The only answer for the rest of us is just to roll our eyes and ride it out.
Silly, incoherent, dualistic nonsense. He needs a good dose of Whitehead.
Another mechanistic view of reality. It does contain some useful approaches to the Buddhist concepts of anatta—the non-existence of a ‘self’.
I really liked the importance he gives to the word ‘illusion’ without any consideration of the illusions he holds…that he has control over his own existence, that the determinism of physics (19th century physics I might point out — before quantum mechanics) is an accurate portrayal of reality, and the belief that mathematics (or its influence over molecular biology) is the only ground in which reality can be interpreted. Items of ‘scientific’ faith, more likely to be ‘maya’.

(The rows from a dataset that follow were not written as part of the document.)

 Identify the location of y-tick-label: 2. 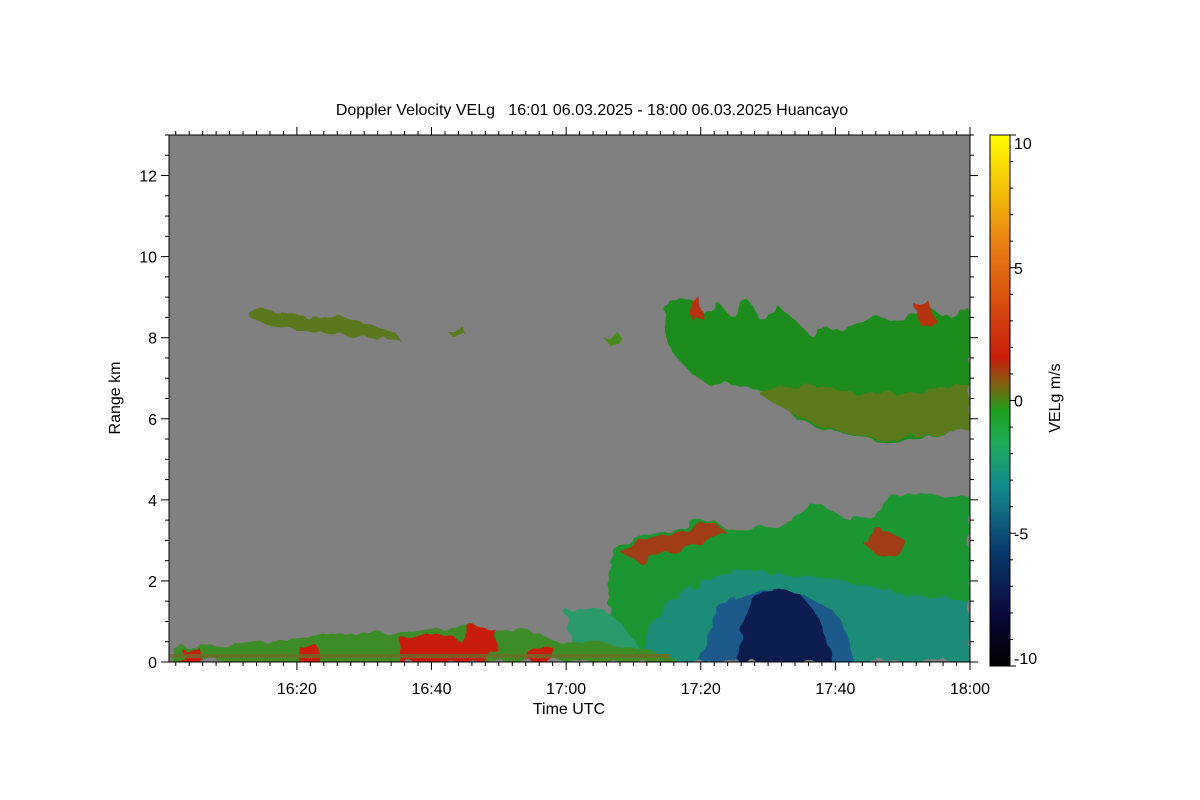
(152, 582).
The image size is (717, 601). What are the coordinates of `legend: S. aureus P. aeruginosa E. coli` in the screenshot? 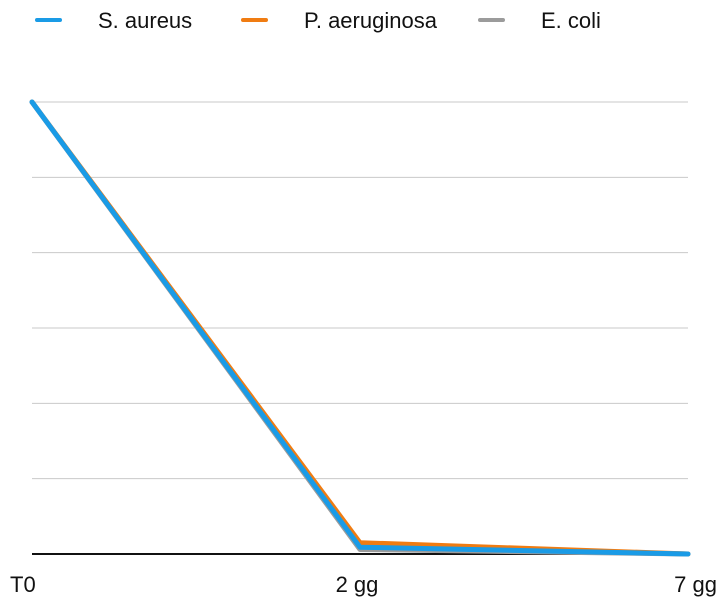 It's located at (318, 20).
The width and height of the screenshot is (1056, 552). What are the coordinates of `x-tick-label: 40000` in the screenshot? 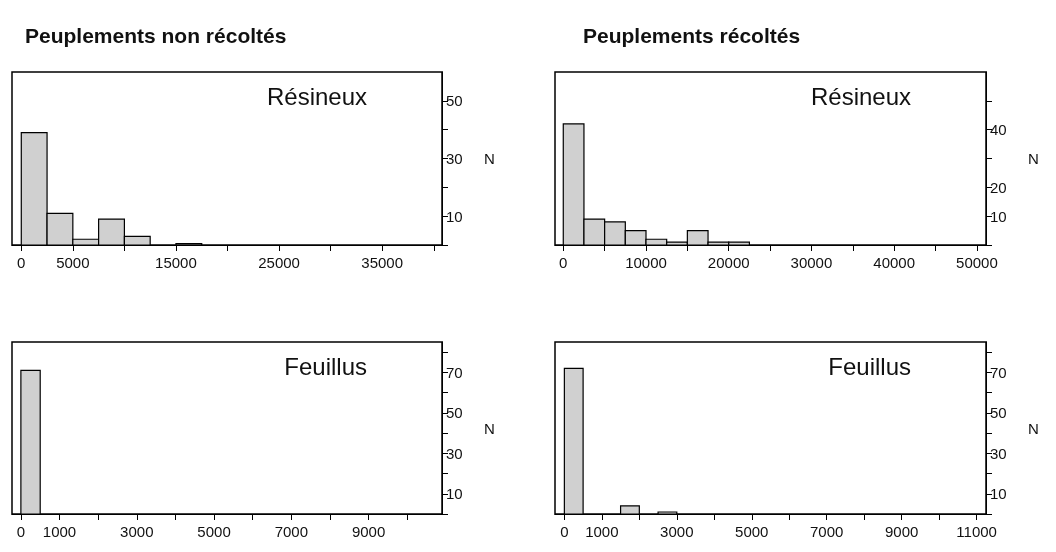 It's located at (894, 262).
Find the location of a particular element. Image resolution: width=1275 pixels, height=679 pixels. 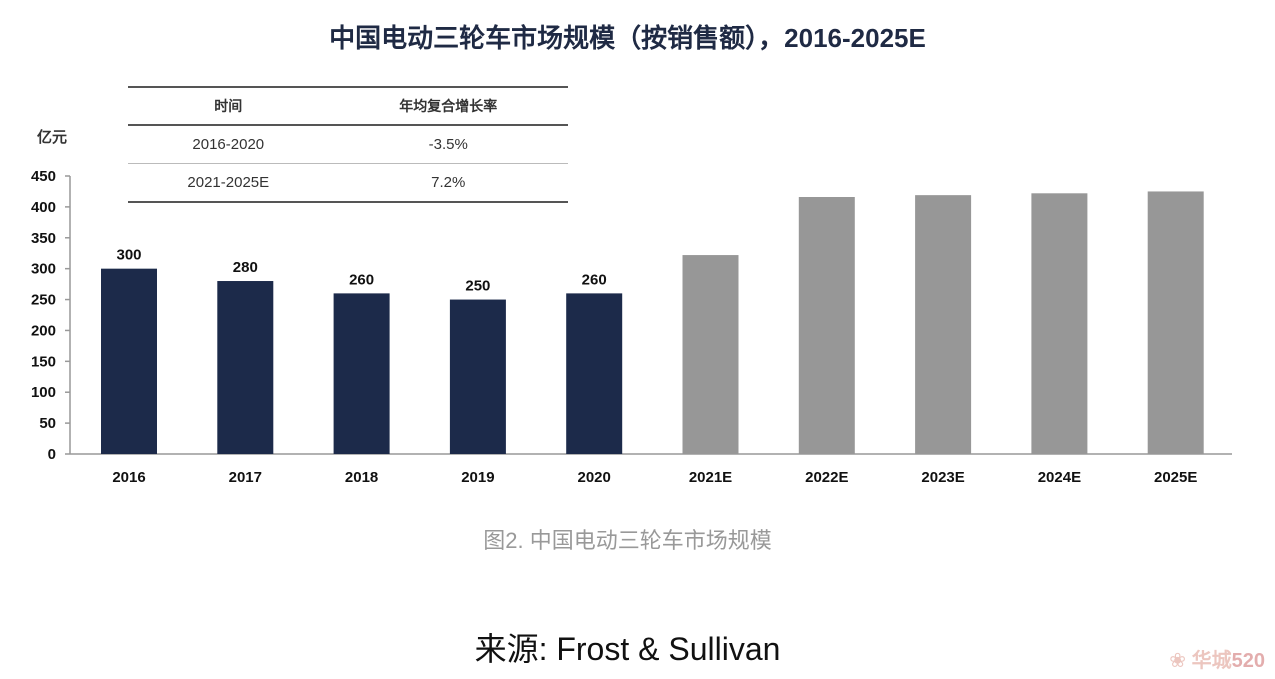

figure-caption: 图2. 中国电动三轮车市场规模 is located at coordinates (628, 540).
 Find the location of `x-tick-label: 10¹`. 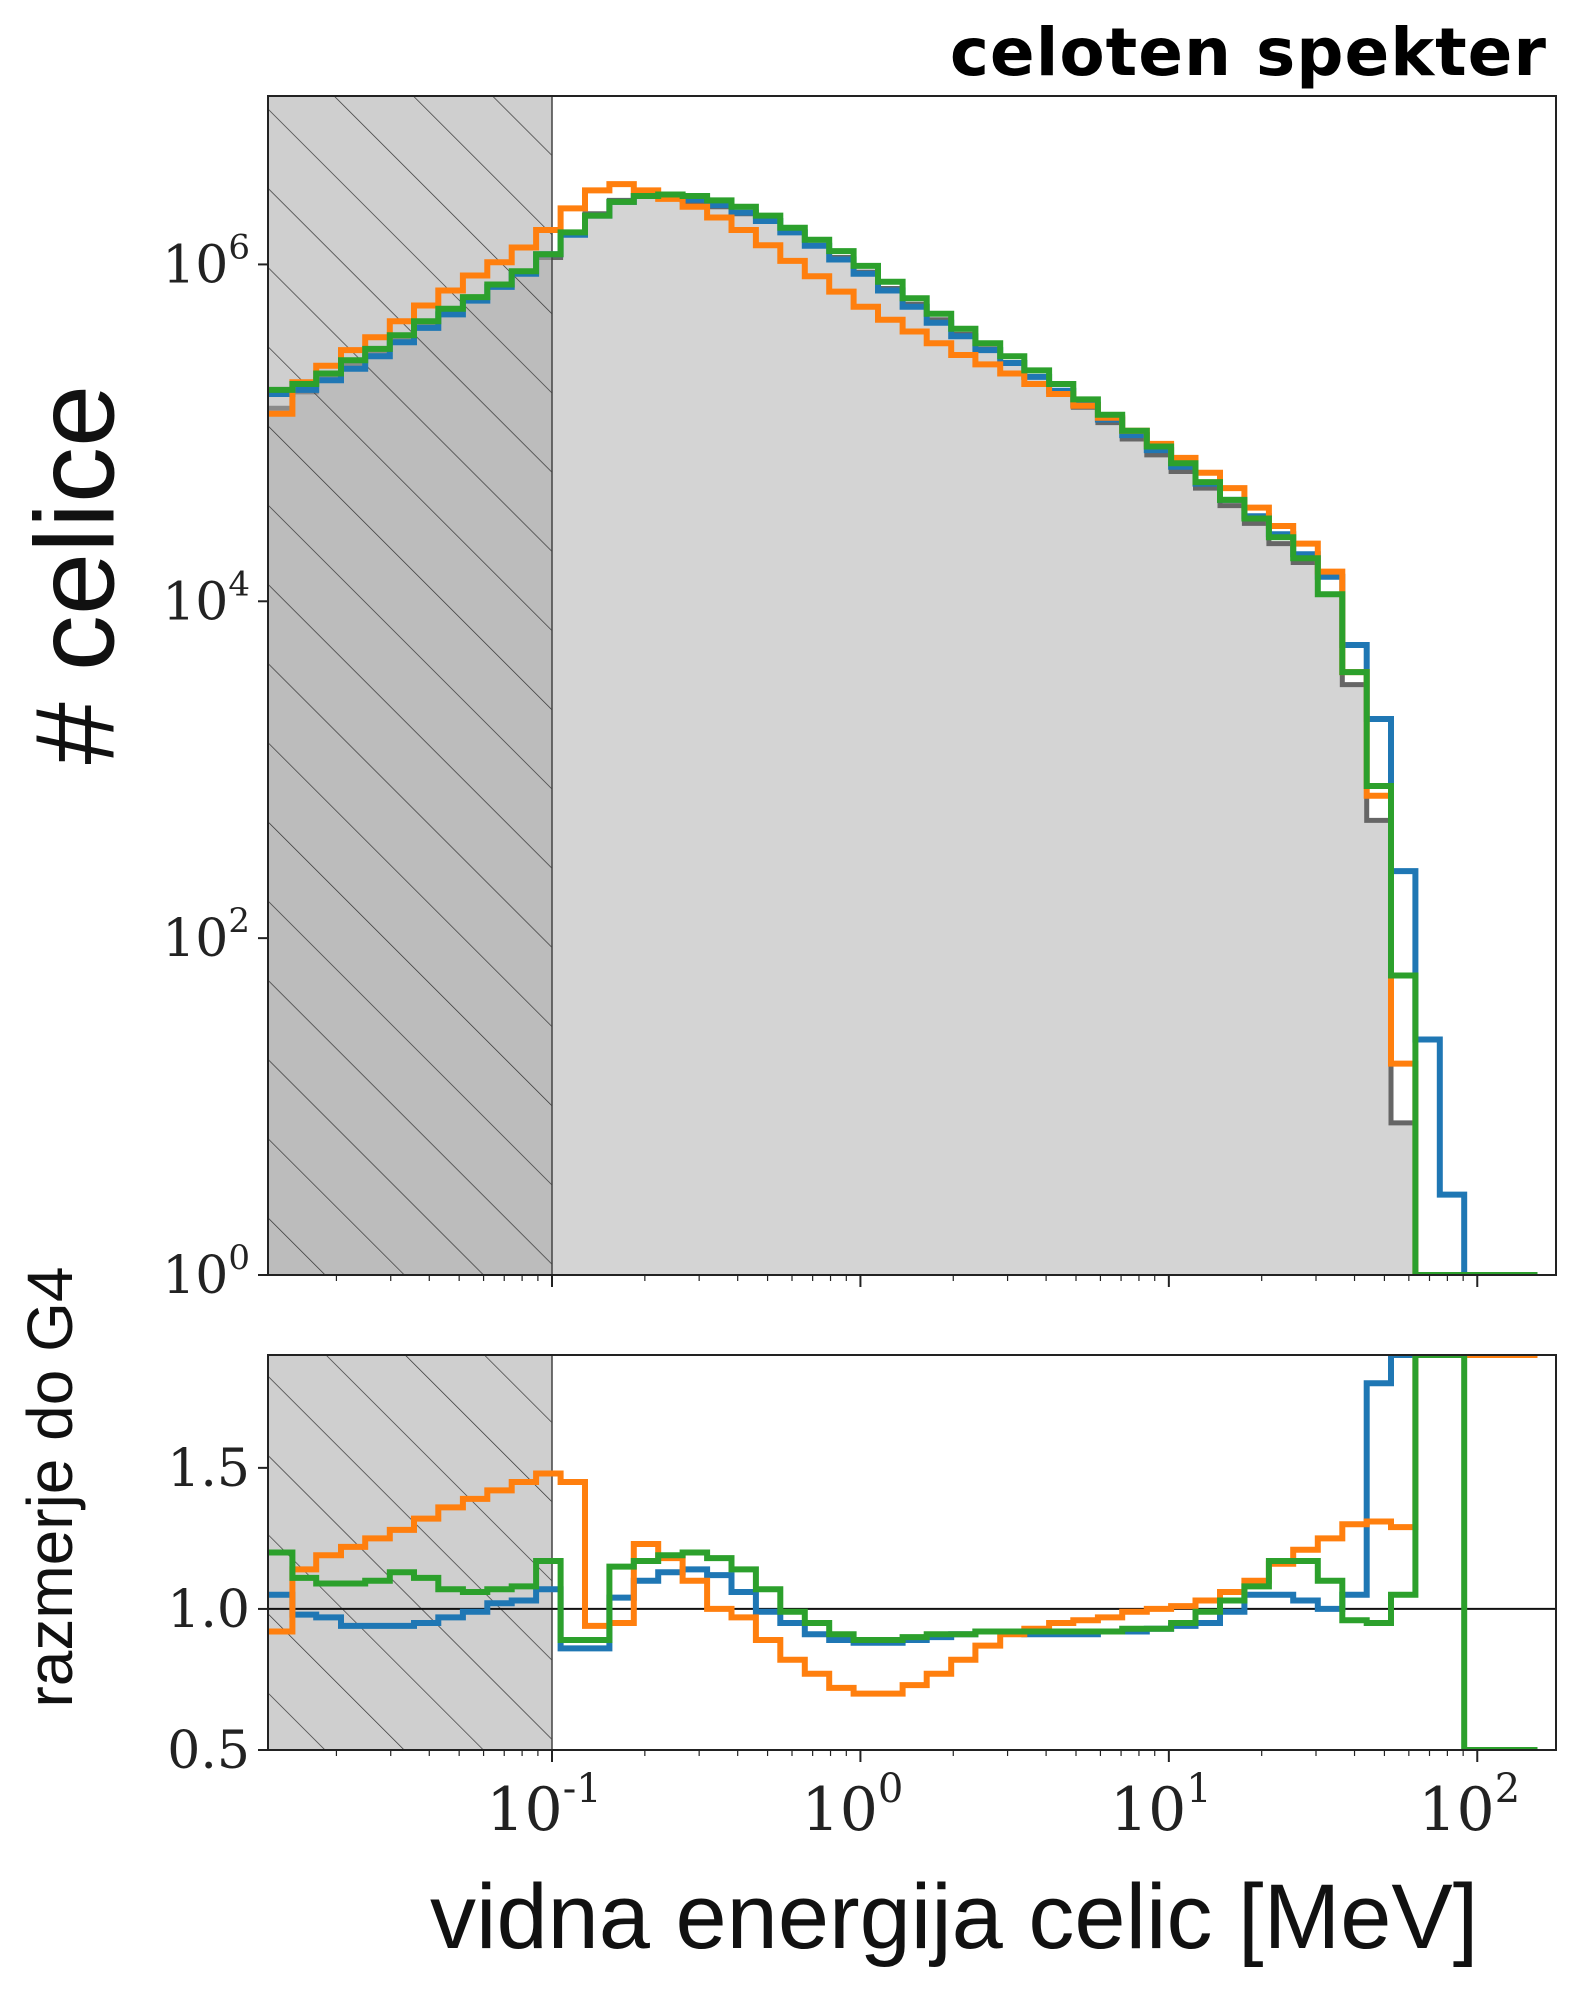

x-tick-label: 10¹ is located at coordinates (1161, 1806).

It would seem to me that for the human mind to be merely the stage upon which molecular biology plays out, the indeterminism of the atomic/molecular level also has an effect. He also seems to slide over the nature of memory, whether a computer-like file storage, or the more realistic interpretation as the emergent property of otherwise unconnected synapses…until an outside stimulation engenders a matrix of connection. Of course his whole argument falls apart if the brain can receive stimulus from outside sources, as many individuals over the years have reported. I like to call that ‘don’t believe all you think’.
Worth reading but too simplistic.
Alas, Coyne is unable to resist writing as he did. I tried not to rotate my eyeballs skyward but neurons and molecules shifted my gaze.
The logic is compelling: since we are only physical creatures with noting spiritual that exists apart from our tissues, there can be no independent source of decision making that stands apart from our chemistry. This doesn’t mean that our fate is sealed because there is no predicting what our environment will present to us. It does mean, however, that given the environment, our “decisions” could be predicted if we knew enough about how the process works.
But here’s a mind game for you. A brain scientist of the future who knows precisely how the “decision” process works, is monitoring his own brain as he is presented visual things from which he must choose. Upon presentation of an object, the “decision” mechanism of his brain will tell him to choose object A over object B. Knowing this, he can deliberately choose object B simply to be contrary, or he can go along with object A. What will he do and what determines his choice?